Unless I'm going to be tinkering, I usually only carry the Swiss Army knife.


----------



## bruce333 (Sep 1, 2006)

Kershaw Whirlwind when I'm not at work, and either a Leatherman or my Gerber Clutch (the Clutch is so small, I always have it in my pocket). 

$5 no name/made in China knife at work, along with my work issued Leatherman (1 of about 4 I've gotten from work).


----------



## tony pasley (May 6, 2006)

I carry a CRKT m-16/60 daily on my belt.


----------



## BeefyBeefo (Jan 30, 2008)

My Kershaw Ken Onion Leek is always clipped on my pocket  I use it all the time, I always have a knife on me.

-Jeff-


----------



## TOF (Sep 7, 2006)

I always have my Uncle Henry 3 blade general purpose pocket knife with me.
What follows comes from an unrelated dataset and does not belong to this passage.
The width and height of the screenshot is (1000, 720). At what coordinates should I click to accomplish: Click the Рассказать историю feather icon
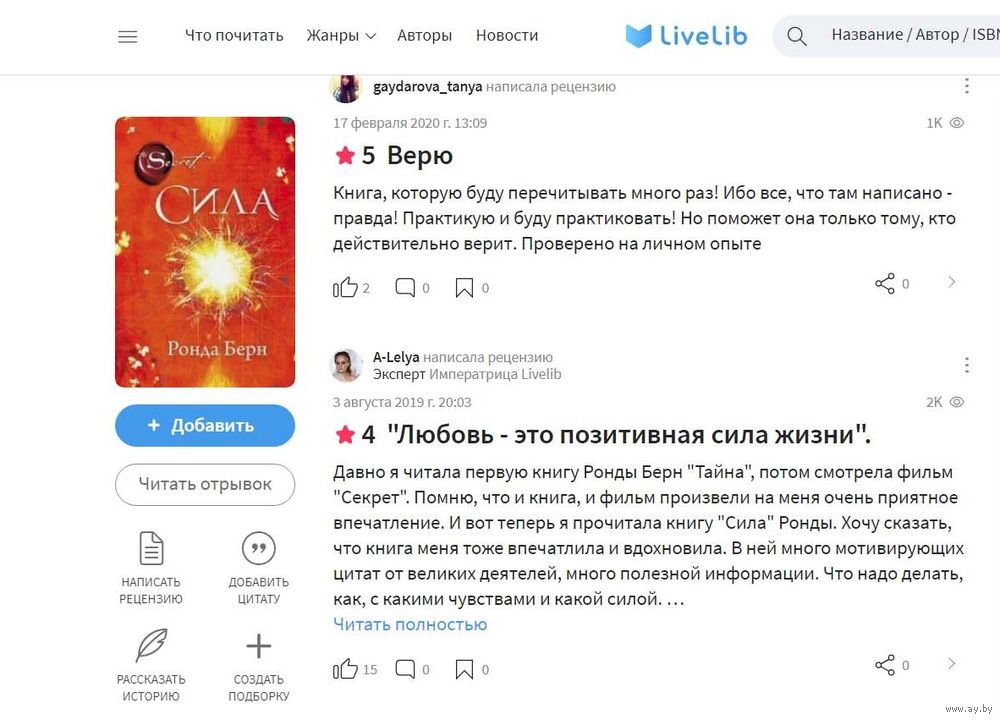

If hunting I will also have a Buck folder on my belt. If Elk hunting I will have a home made 8" heavy knife for cutting through bone etc. in the truck or my pack.

None of them are intended for Delf Defense.

:smt1099


----------



## BeefyBeefo (Jan 30, 2008)

TOF said:


> None of them are intended for Delf Defense.
> 
> :smt1099


I hear ya, those Delf's aren't in any danger....

:anim_lol::anim_lol:
Okay sorry I couldn't help myself.

-Jeff-


----------



## Todd (Jul 3, 2006)

BeefyBeefo said:


> I hear ya, those Delf's aren't in any danger....
> 
> :anim_lol::anim_lol:
> Okay sorry I couldn't help myself.
> ...


Now you've done it. TOF is gonna open his ....








​
You should have just ignored the typo. :mrgreen:


----------



## tschmittel (Jun 26, 2007)

I always have a spyderco delica in my pocket. SOG flash sometimes too, instead of the delica. :smt023


----------



## Jackle1886 (Dec 21, 2007)

Ken Onion Leek. Great assisted opener; a few complains though: I miss the rubber grips my Gerber had. And the straight blade is less functional than a tradional curved blade. The assisted opening is amazing!!


----------



## gmaske (Jan 7, 2008)

I carry a leatherman during the week and I carry a folding type razor knife that looks like a regular pocket knife all the time. I got tired of breaking the tips off of regular pocket knives and buying new ones. Funny how things go! I've yet to break one of the razor blades but I do dull the hell out of them. It's actually a pretty cool knife. It's like an un-sprung switch blade in that you can flick your wrest and the blade is out and locked.


----------



## RightTurnClyde (Oct 24, 2007)

I think I've always carried a pocket knife since I was a kid. I've owned all thicknesses of swiss army knives and carried a cheapo "made in China" knife up until a couple months ago. But now I have a Kershaw Ken Onion Leek with the black and white smoked handle. I love it. The only problem is it's almost too pretty to actually use.


----------



## john doe. (Aug 26, 2006)

I just recently went from a Benchmade to a spring assist Kershaw. I like.


----------



## skippy783 (Feb 16, 2008)

I started carrying a CRKT M16 in my pocket on a near daily basis last summer. Now I just wish I was able to put a decent edge on it.:smt076


----------



## Wyatt (Jan 29, 2008)

I carry a small KA-BAR folder.


----------



## Mike Barham (Mar 30, 2006)

I voted for Spider-co even though I carry a Spyderco.


----------



## BLS86 (Jan 22, 2007)

I actually just odered me a Smith and Wesson SWAT with assisted opening, but won't get it til about the middle of next week. I _did_ carry a Kershaw, until recently the opening spring broke.


----------



## falshman70 (Jul 13, 2006)

Benchmade Dejavoo. No spring to assist, just a flick of the wrist.


----------



## zhurdan (Mar 21, 2008)

My two newest aquisitions. Microtek Ultratek and Kimber Raptor.
Zhur


----------



## Wandering Man (Jul 9, 2006)

TOF said:


> I always have my Uncle Henry 3 blade general purpose pocket knife with me.


+1

Uncle Henry has been with me around 30 years.

Still as dull as ever.

Actually, duller than when new.

My family made the mistake of buying me a sharpening stone set for Christmas about ten years ago.

....

We've now replaced all of our knives, except Uncle Henry. 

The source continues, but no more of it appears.